Page 1 of 2

Linux mem check wonky since 2014r2.0

Posted: Mon Nov 17, 2014 12:48 pm
by vAJ
Since I upgraded my dev XI instance last week to 2014R2.0, my Linux hosts have been flipped out on memory usage checks.

I'm running NRPE and check_mem. Did something change with the plugins package update that I would need to update something on the NRPE package?

Re: Linux mem check wonky since 2014r2.0

Posted: Mon Nov 17, 2014 1:59 pm
by lmiltchev
Can you show us the actual command run from the command line, along with the output of it?

Re: Linux mem check wonky since 2014r2.0

Posted: Mon Nov 17, 2014 3:07 pm
by vAJ
I knew you needed that...

Code: Select all

COMMAND: /usr/local/nagios/libexec/check_nrpe -H aus02nqrmq008.dev.EZCORP.com -t 30 -c check_mem -a '-w 20 -c 10'
OUTPUT: WARNING - 588 / 3829 MB (15%) Free Memory, Used: 3663 MB, Shared: 0 MB, Buffers: 218 MB, Cached: 422 MB | total=3829MB free=588MB used=3663MB shared=0 buffers=218MB cached=422MB

Re: Linux mem check wonky since 2014r2.0

Posted: Mon Nov 17, 2014 3:39 pm
by lmiltchev
Do you get a different output if you run the check with the "-n" flag?

Code: Select all

/usr/local/nagios/libexec/check_nrpe -H aus02nqrmq008.dev.EZCORP.com -t 30 -c check_mem -a '-w 20 -c 10 -n'

Re: Linux mem check wonky since 2014r2.0

Posted: Mon Nov 17, 2014 3:52 pm
by sreinhardt
Well, according to the check output, used mem(assuming thats red\brown) is displaying at 3663MB, with free of 588MB, and total of 3829MB. While it seems like a harsh and large jump in used memory, the graph does seem to match the plugin. It also does seem very level... which seems strange for memory usage, but maybe not so much when it's used to such a high percentage. Does top or other statistics tools show different usage than what you see here? If so, let's back trace the issue, try running the check locally on the remote machine and see what response you get. I'm certainly not saying the check is returning correctly, but the graphing does not vary from what the check is currently returning. Did you update the plugins on your remote systems, or just the normal XI upgrade?

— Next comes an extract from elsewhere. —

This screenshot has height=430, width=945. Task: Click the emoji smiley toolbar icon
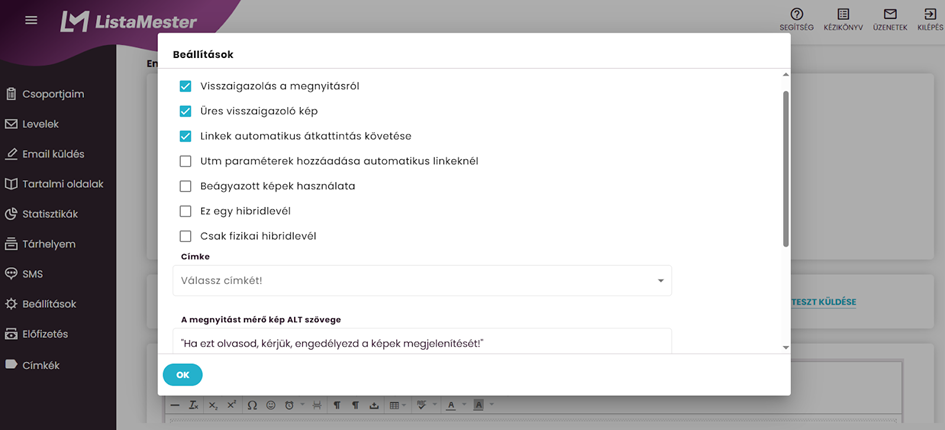pyautogui.click(x=271, y=405)
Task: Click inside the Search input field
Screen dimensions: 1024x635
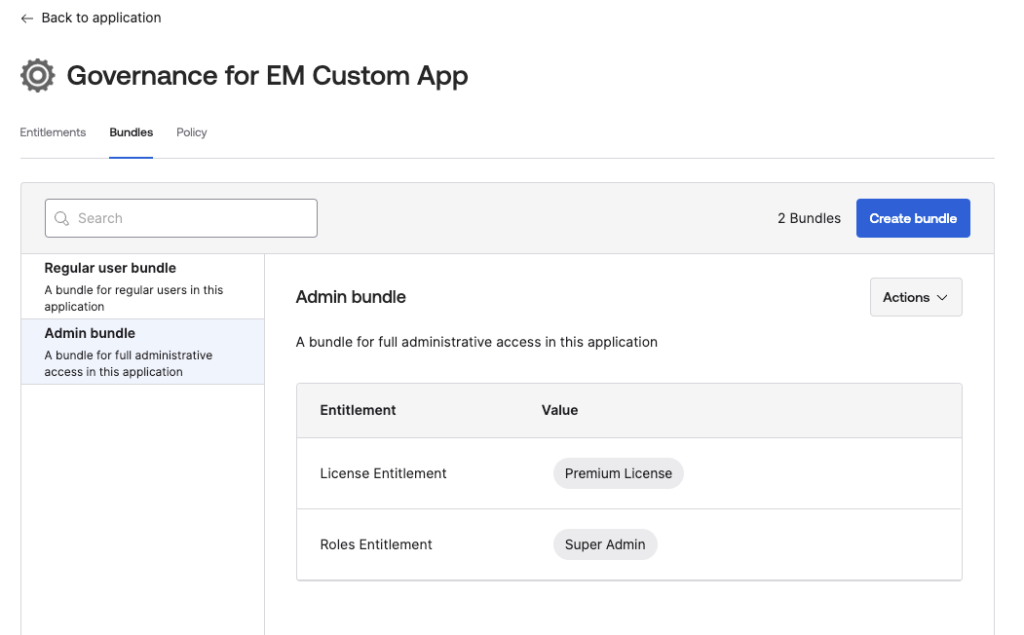Action: tap(180, 218)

Re: Linux mem check wonky since 2014r2.0

Posted: Mon Nov 17, 2014 4:06 pm
by vAJ
Yeah. It's not that flat in reality on the box.

Since check_mem on the local monitored host has not been updated, I'm assuming that check_nrpe was modified? in the:
- Updated Nagios Plugins to 2.0.3 -SW
But I don't see that in the Plugins release notes: http://nagios-plugins.org/nagios-plugin ... -released/

So I'm wondering if there is a dependency that was updated?

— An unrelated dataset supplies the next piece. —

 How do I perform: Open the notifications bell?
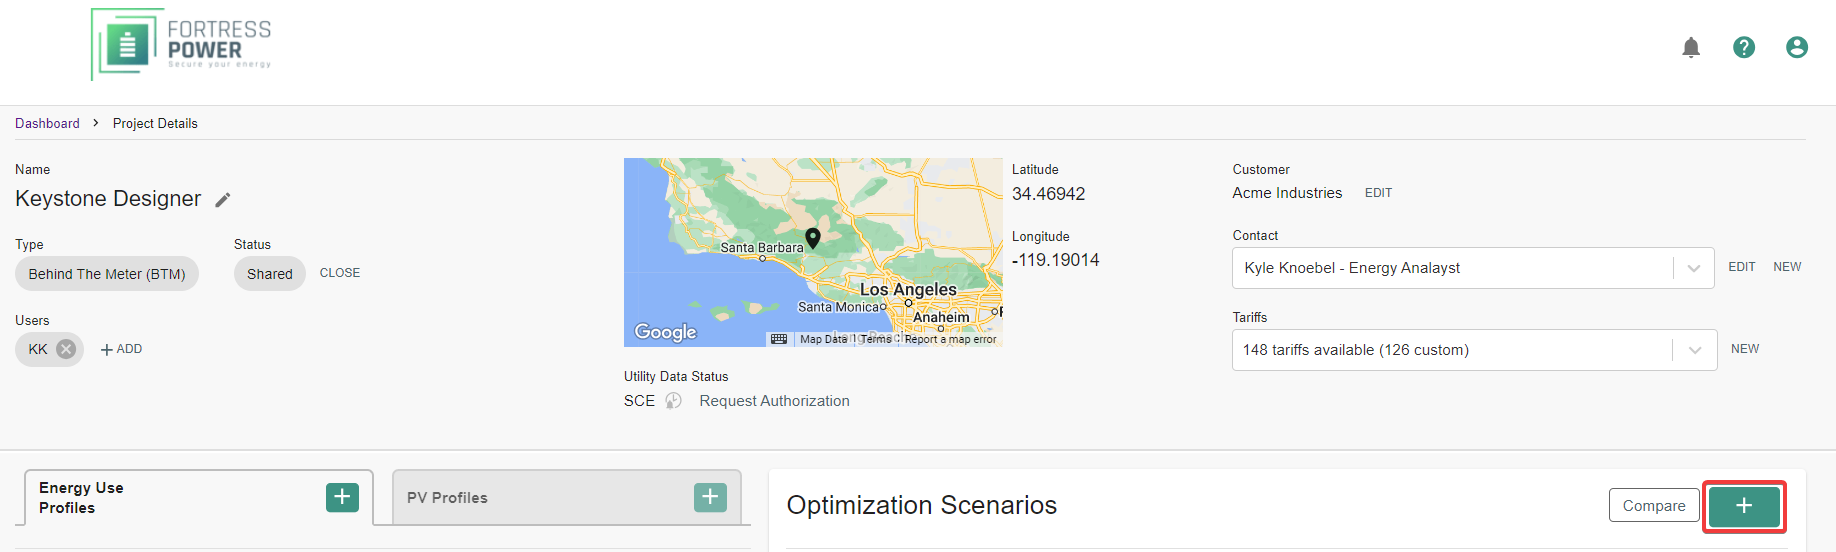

Re: Linux mem check wonky since 2014r2.0

Posted: Mon Nov 17, 2014 4:50 pm
by vAJ
I'm trying to find the thread from way back when and we had problems with our NRPE package that was check memory usage on a nagios host itself. Something about it not taking the buffers/cache into account.

Re: Linux mem check wonky since 2014r2.0

Posted: Mon Nov 17, 2014 5:31 pm
by sreinhardt
Something about it not taking the buffers/cache into account.
That's what lmiltchev was referencing with the -n flag. It should cause it to ignore cache\swap space. But I would guess based on the numbers, that your likely ignoring that already, unless this is a pretty small system. As for the update, that would not be due to plugins, it would have to be an nrpe change specifically, which might have happened.

EDIT: Definitely no nrpe or linux agent changes. So let's try it with lmiltchev's -n and also run it locally on that remote system once to see output.

Re: Linux mem check wonky since 2014r2.0

Posted: Mon Nov 17, 2014 5:38 pm
by vAJ
Sorry, I only read your reply when I checked in on the thread, missed LM's post.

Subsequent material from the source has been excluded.